Yesterday's Weather
By Michael Bridgeman
Note from the author - I usually focus on Madison places that you can still see or could have recently. This month I highlight a small structure that’s been gone for a century.
A little more than 100 years ago, a visitor to the Capitol building could exit the west wing, descend the stairs toward State Street and, before crossing the street, check weather conditions at a kiosk positioned at the western corner of the square. I learned this thanks to a postcard.
The “weather kiosk” was the brainchild of Charles F. Marvin of the U. S. Weather Bureau, as it was then known. According to a National Weather Service Heritage web article The Tale of the Weather Bureau Kiosk, “Several dozen kiosks were placed at favorable locations in the central district of larger towns and cities that had Weather Bureau offices. Staff members of the offices would update the maps and forecasts at the kiosk daily.”
Madison got its kiosk in 1912. George B. Post & Sons, architects of the new Capitol then under construction, were unenthusiastic. “The kiosk is a far from beautiful object,” the architects asserted when urging that it at least be moved to the east corner of the capitol park and even then arguing that, “it should be redesigned and executed in marble or granite.” Post did not prevail on location nor design, though Madison’s kiosk was placed on a granite base.

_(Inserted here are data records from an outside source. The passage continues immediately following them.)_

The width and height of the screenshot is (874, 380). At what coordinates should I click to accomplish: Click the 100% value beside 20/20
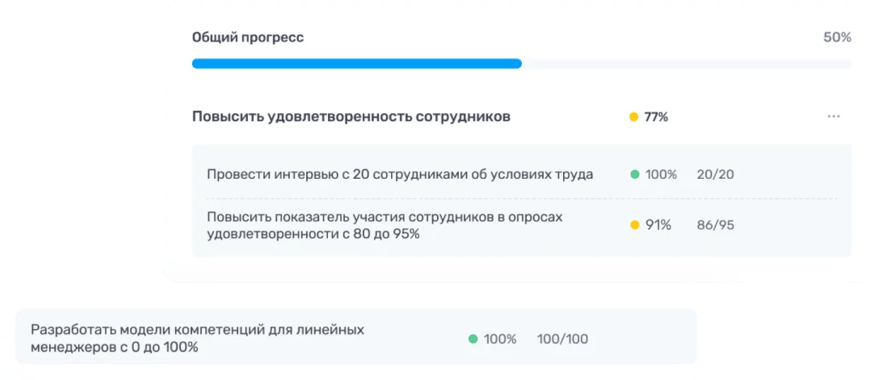coord(661,175)
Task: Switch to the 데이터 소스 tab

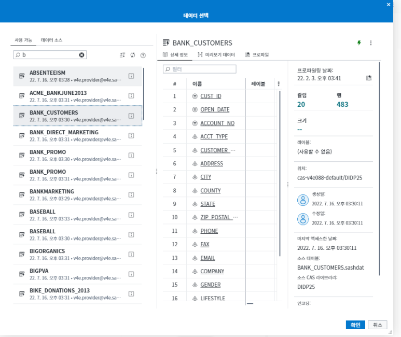Action: coord(51,40)
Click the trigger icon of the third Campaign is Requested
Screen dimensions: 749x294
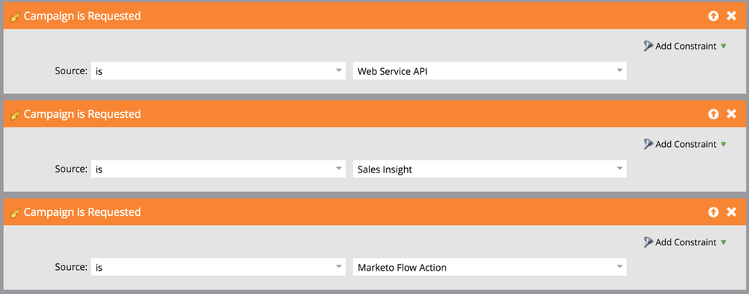[16, 213]
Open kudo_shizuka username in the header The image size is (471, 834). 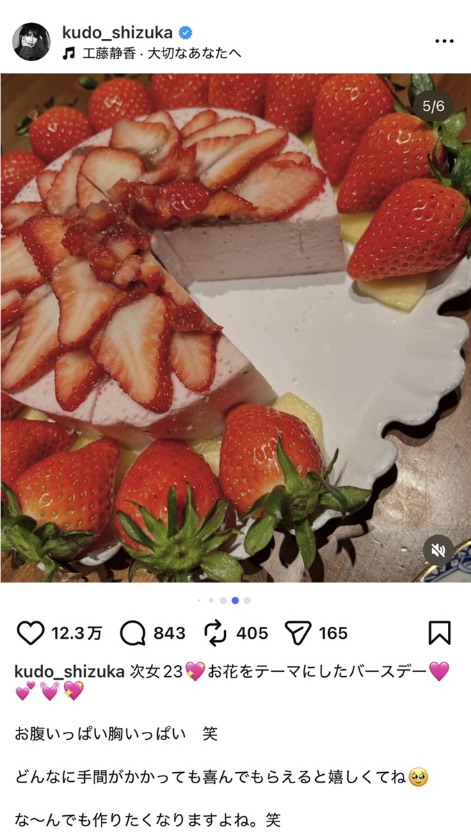117,32
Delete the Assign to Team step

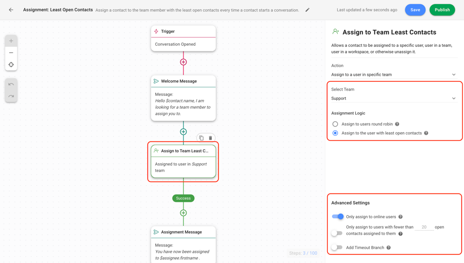210,138
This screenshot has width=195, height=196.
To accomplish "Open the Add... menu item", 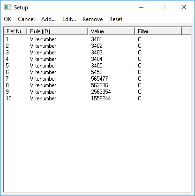I will 48,19.
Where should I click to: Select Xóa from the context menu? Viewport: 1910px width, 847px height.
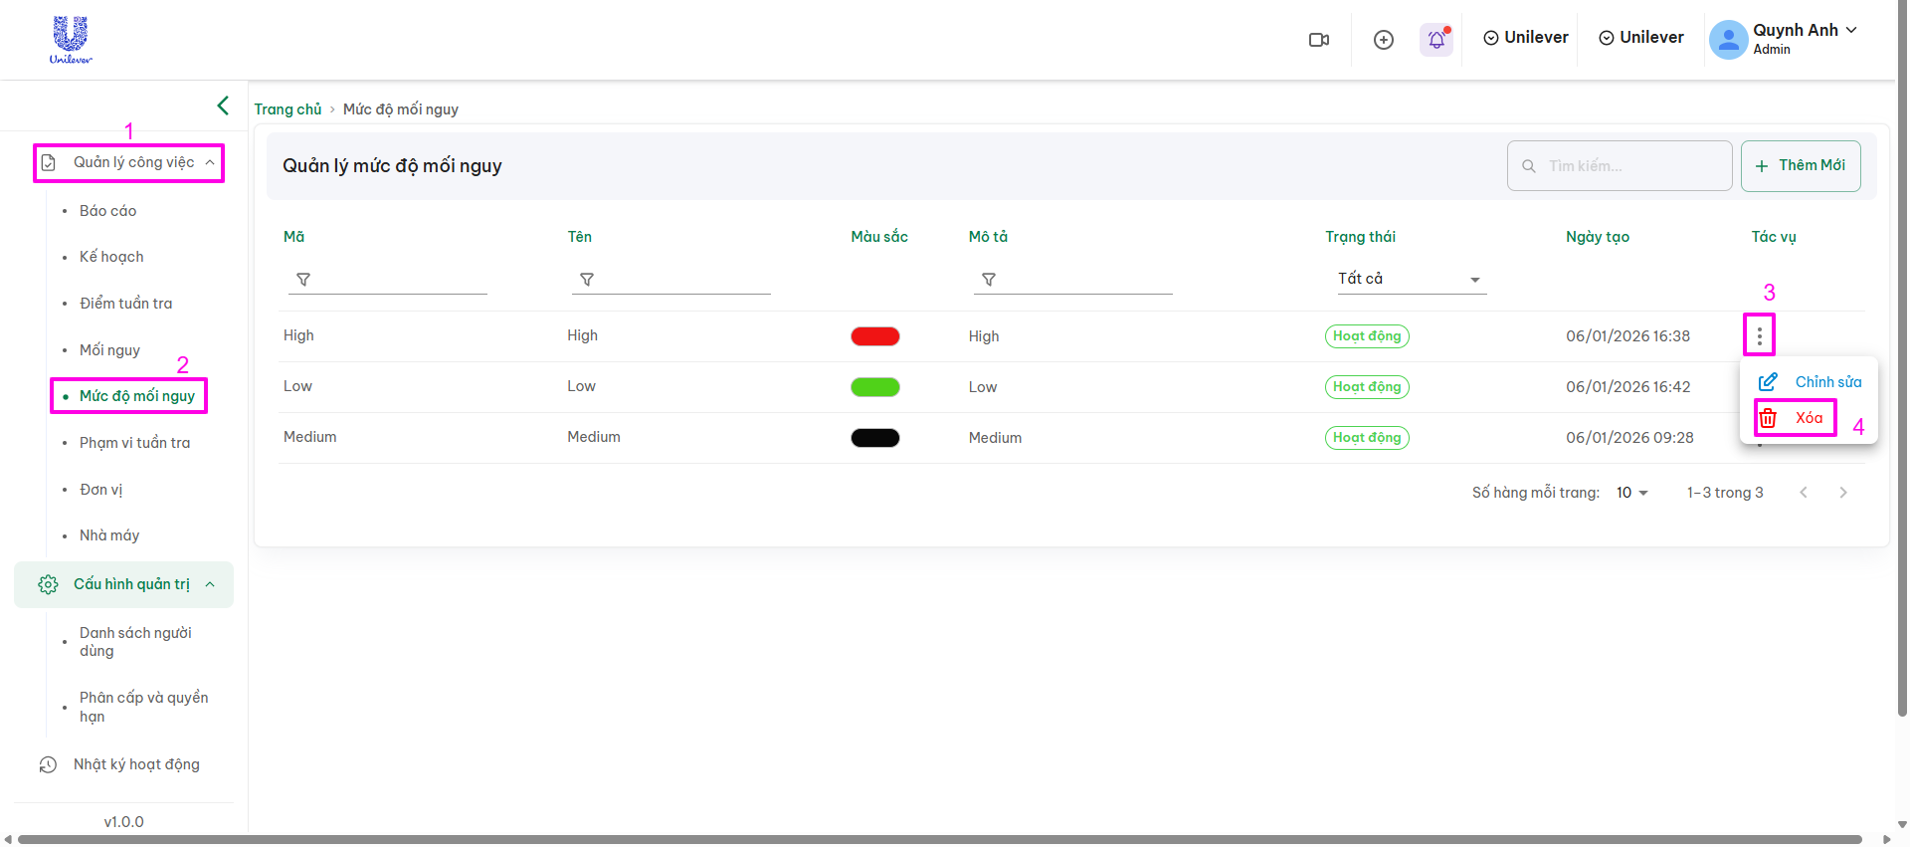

However, the kiosks were short lived. Madison’s weather kiosk was deconstructed in 1919 after less than a decade of service. Parts were sold to local business for scrap. Frank Custer noted the razing of the kiosk in his “Looking Backward” column for The Capital Times: “Eric R. Miller, the [Madison] weather forecaster, says the newspaper is a better medium for disseminating information about the weather than the Capitol kiosk.”
Not mentioned was that the data generated by the kiosks was notoriously unreliable. As National Weather Service Heritage explains: “Being within the center of a city, with abundant buildings and concrete around it, the temperature information was prone to running warmer than the ‘official’ temperature. Compounding the problem, the kiosk was only ventilated from the bottom, so the warm air rising from the ground had no way to escape. There was no good way to redesign it while still protecting the contents from weather and vandals.”
Today only one kiosk remains in Knoxville, Tennessee, though it hasn’t functioned as a weather station for about a century. In 1996, the west corner of the Capitol Square became the new home of “Forward,” the statue that Jean Pond Miner created for the World’s Columbian Exposition in 1893.